Huffington Post noted that the ad takes last week’s CNN election ad — “Others Lean” — step further. That ad “implicitly jabbed at its two rival cable news networks,” by mocking MSNBC’s “Lean Forward” ad, and the counter ad by Fox News “Move Forward.”

The “Lean Forward” campaign claimed that “To lean forward is to think bigger, listen closer, fight smarter, and act faster. To celebrate the best ideas, no matter where they come from.  To dare to dream of a nation that’s better tomorrow that it is today.”  Countering that, Fox News presented itself as “moving forward,” — taking MSNBC’s campaign a step further.

The “Others Lean” promo called out both networks — claiming “Some lean left” and “Some move right,” but that CNN moves “truth forward

Mediaite wrote that CNN might be trying to emphasize that it is objective to draw rating, even though partisan news has scored high ratings.  (Fox News won the highest ratings earlier this month on election night.)

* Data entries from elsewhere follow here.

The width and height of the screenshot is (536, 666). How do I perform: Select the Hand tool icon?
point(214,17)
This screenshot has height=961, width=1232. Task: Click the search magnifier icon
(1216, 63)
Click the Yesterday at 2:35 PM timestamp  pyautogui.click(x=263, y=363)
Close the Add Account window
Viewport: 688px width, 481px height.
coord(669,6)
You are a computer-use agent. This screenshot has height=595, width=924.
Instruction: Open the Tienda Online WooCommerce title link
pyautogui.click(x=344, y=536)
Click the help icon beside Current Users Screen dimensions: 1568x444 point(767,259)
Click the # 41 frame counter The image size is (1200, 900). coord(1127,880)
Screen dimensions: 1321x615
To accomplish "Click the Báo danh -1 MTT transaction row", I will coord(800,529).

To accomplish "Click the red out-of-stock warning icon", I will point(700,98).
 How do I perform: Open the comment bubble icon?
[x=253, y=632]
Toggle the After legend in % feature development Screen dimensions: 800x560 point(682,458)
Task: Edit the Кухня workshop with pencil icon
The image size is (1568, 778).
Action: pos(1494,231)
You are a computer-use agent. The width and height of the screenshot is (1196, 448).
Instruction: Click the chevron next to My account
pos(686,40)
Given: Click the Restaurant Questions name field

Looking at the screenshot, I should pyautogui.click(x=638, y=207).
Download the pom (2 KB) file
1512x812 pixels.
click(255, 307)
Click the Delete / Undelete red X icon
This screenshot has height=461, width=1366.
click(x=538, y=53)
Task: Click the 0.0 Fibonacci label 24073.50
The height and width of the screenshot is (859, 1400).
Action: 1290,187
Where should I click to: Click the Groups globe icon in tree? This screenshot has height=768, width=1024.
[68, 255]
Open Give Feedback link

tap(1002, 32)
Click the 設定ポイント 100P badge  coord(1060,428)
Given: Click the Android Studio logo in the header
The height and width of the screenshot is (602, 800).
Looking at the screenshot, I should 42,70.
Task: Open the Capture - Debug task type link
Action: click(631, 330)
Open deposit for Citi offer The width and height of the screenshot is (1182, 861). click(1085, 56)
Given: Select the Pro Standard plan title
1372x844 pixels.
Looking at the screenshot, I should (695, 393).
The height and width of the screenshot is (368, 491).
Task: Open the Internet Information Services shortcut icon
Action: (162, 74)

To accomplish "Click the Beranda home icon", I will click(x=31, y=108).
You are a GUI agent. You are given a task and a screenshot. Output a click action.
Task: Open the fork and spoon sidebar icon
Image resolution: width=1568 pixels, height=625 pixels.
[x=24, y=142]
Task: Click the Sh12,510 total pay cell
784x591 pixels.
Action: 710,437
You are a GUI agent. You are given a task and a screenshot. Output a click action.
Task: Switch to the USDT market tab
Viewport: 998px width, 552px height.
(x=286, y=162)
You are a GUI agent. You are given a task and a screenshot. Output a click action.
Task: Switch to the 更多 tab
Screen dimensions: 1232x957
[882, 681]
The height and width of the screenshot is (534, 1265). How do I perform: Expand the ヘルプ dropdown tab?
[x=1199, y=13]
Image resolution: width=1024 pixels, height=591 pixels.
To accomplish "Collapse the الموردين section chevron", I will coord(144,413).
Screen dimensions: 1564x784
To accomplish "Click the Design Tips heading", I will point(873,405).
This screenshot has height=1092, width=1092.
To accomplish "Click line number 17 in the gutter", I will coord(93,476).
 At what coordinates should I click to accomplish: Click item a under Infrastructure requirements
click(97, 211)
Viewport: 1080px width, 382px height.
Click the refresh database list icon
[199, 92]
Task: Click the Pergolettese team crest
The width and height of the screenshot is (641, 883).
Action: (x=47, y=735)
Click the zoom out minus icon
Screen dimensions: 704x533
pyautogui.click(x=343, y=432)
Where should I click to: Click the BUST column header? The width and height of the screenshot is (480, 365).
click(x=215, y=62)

“The network is clearly hoping that its promo’s aggressive reasonableness might be enough to convince jaded Americans that CNN really does put unbiased coverage first. But while Jon Stewart and other fans of rationality might love the spot, the harsh reality is that biased network get better ratings—even if they’re less concerned with journalistic ethics. Either way, it’s nice to see CNN actively playing up its spot in the middle, rather than trying to shift in one direction or the other,” Mediaite explained.

See the ad here.

iMediaEthics wrote to CNN, Fox News and MSNBC asking if the ads have impacted ratings. We will update with any response.